= Christen Knudsen =

Norwegian ship-owner

Christen Knudsen (25 January 1813 - 7 April 1888) was a Norwegian ship-owner.

==Personal life==
Christen Knudsen was born in 1813 at Salterød near Arendal. He moved to Porsgrunn in 1855.

He married Guro Aadnesdatter (1808-1900), later spelt "Gurine Aanonsen". The couple had three children. Their sons Jørgen Christian Knudsen and Gunnar Knudsen both became wealthy ship-owners and influential politicians: Jørgen Christian as mayor and parliament member, Gunnar as Prime Minister of Norway.

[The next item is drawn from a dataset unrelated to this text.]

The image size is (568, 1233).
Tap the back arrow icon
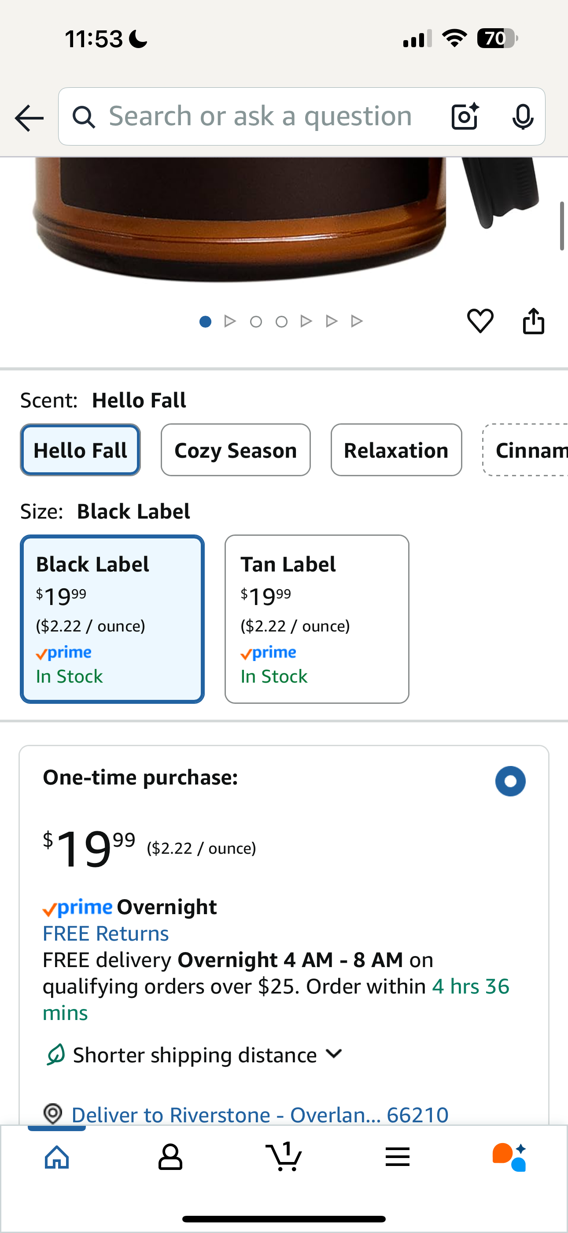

Their only daughter Serine married Johan Jeremiassen and had a political career of her own, starting even before women's suffrage was introduced.

==Career==
Having moved to Porsgrunn, the ship business flourished. As a ship-owner he owned a considerable fleet, of which fourteen ships was built at his own shipbuilding yard. Together with P. M. Petersen and son-in-law Johan Jeremiassen he was described as one of "the three large ship-owners of the city". He was also a navy captain. On the mainland, he invested in real estate.

A ship belonging to his son Gunnar was named Christen Knudsen, but this was sunk by the Kaiserliche Marine in 1916.